=== Stored records ===
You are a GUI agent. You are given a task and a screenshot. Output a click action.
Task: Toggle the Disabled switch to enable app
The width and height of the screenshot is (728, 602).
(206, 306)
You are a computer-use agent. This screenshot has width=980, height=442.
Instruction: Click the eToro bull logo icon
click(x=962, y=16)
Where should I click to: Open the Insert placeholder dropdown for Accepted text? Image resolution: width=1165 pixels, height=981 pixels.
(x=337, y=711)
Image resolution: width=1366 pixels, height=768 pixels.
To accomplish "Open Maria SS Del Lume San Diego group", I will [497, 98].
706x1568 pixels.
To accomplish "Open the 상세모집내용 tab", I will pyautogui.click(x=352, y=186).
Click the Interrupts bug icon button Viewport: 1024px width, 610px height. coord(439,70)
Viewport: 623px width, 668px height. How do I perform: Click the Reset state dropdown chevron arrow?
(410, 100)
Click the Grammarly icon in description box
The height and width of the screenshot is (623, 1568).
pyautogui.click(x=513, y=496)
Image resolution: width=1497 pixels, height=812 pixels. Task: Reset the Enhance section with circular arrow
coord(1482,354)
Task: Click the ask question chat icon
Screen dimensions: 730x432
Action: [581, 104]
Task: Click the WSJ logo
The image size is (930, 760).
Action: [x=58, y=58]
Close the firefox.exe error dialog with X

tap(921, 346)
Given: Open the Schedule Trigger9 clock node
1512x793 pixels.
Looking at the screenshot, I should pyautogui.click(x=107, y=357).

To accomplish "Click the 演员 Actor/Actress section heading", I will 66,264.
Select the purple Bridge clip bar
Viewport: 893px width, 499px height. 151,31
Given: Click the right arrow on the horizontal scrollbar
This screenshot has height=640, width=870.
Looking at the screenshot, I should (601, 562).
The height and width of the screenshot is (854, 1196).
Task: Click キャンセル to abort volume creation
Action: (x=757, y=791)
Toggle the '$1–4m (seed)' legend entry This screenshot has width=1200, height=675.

=== What to produce ===
Scan the lines above, and whenever one holds the string "Toggle", copy it.

=== Output below ===
Task: Toggle the Disabled switch to enable app
Toggle the '$1–4m (seed)' legend entry This screenshot has width=1200, height=675.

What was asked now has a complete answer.